Whichever bank you select, opening a business bank account can require you to take a trip. We can assist with this because we have connections with banking.
What follows the incorporation process?
- A certificate of registration is given to you. Once your company’s registration is complete, ACRA will notify you by email. Your company registration number will be included on this official Singapore Company Incorporation Certificate. An online request to ACRA may be made for S$50 if you would want a physical copy of the certificate.
- A “Bizfile” or Business Profile is sent to you. Additionally, your new company’s business profile will be provided at no cost by ACRA. A company’s profile serves as its official identification document.
- A business checking account can be established. Check out our handy guide on opening a bank account in Singapore for additional information.
- Applying for Business Licenses. Additionally, you may be needed to file for business licenses, depending on the nature of your firm. After you’ve registered your company and are ready to launch your firm, you’ll finish this step.
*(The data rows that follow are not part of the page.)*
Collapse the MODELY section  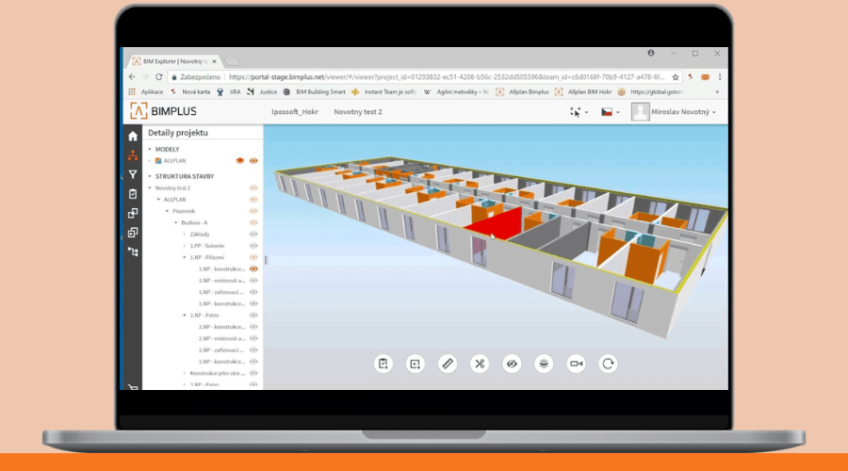click(x=149, y=149)
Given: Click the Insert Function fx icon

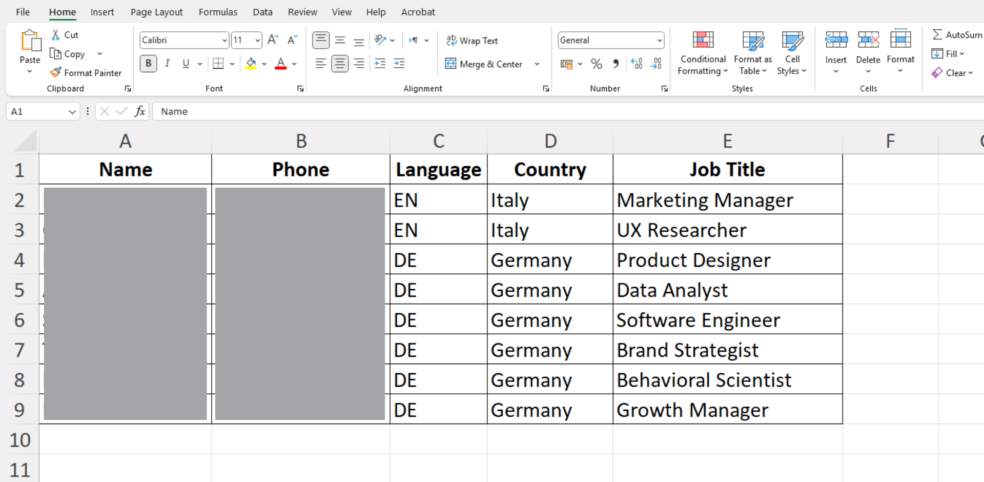Looking at the screenshot, I should [x=139, y=111].
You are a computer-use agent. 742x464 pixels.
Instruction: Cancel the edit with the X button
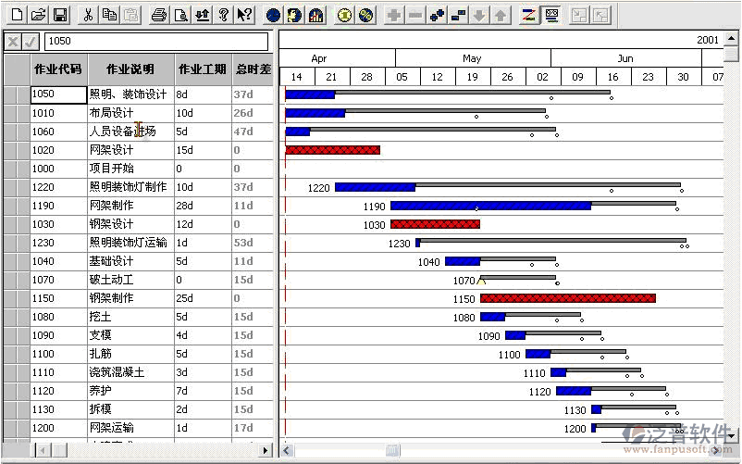13,42
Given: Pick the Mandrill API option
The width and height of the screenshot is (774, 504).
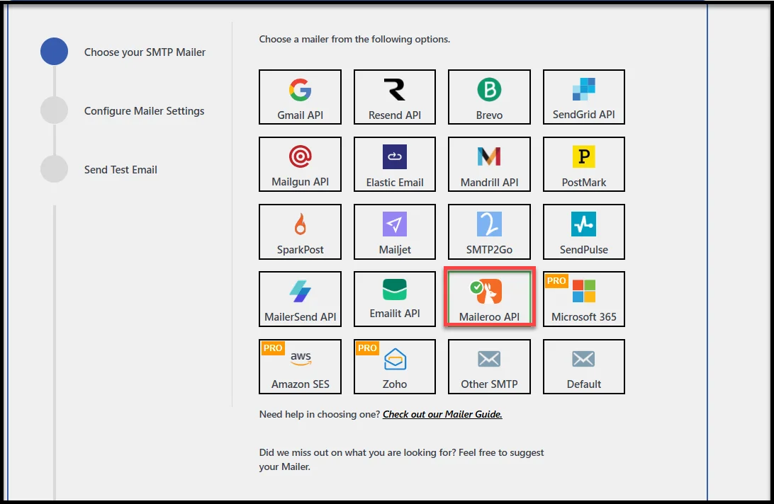Looking at the screenshot, I should click(489, 164).
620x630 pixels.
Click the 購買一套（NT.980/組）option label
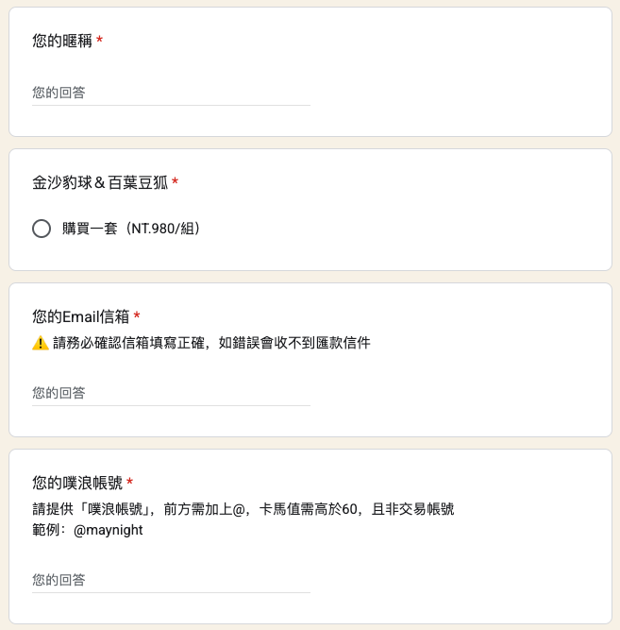click(x=131, y=229)
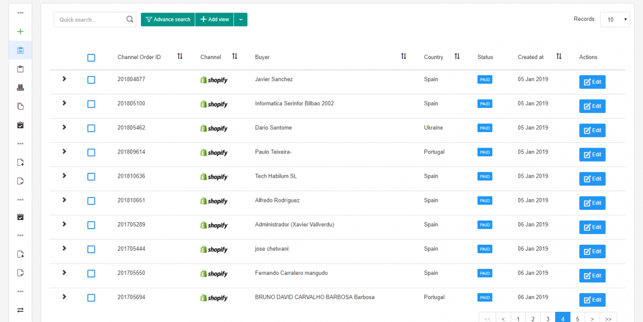Click the green plus icon in sidebar
Screen dimensions: 643x322
pyautogui.click(x=20, y=31)
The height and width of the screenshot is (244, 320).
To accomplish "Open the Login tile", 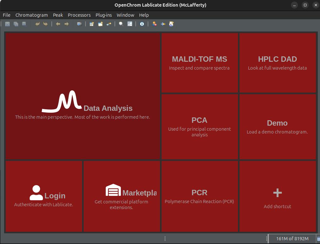I will point(44,196).
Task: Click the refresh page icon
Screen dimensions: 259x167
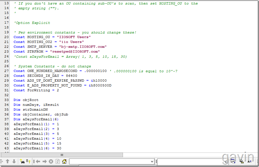Action: point(58,161)
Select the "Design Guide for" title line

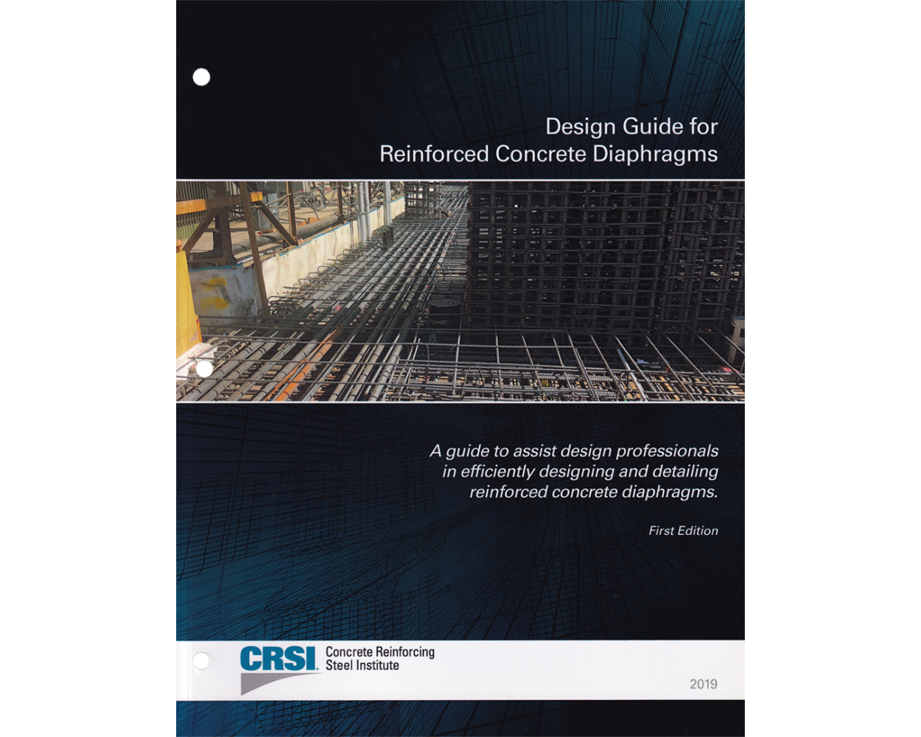pos(631,127)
- Get your GST registration form filled out. Companies should register for Goods and Services Tax (GST) or value-added tax (VAT) in several countries if their yearly revenue is expected to surpass S$1 million. You need not register for GST if you do not anticipate your yearly revenues exceeding S$1 million.
Company registration in Singapore is a must whether you plan to launch a business or own one but have not yet done so. Complying to the regulations laid by the Singaporean government, companies must adhere to the documents mentioned in the article.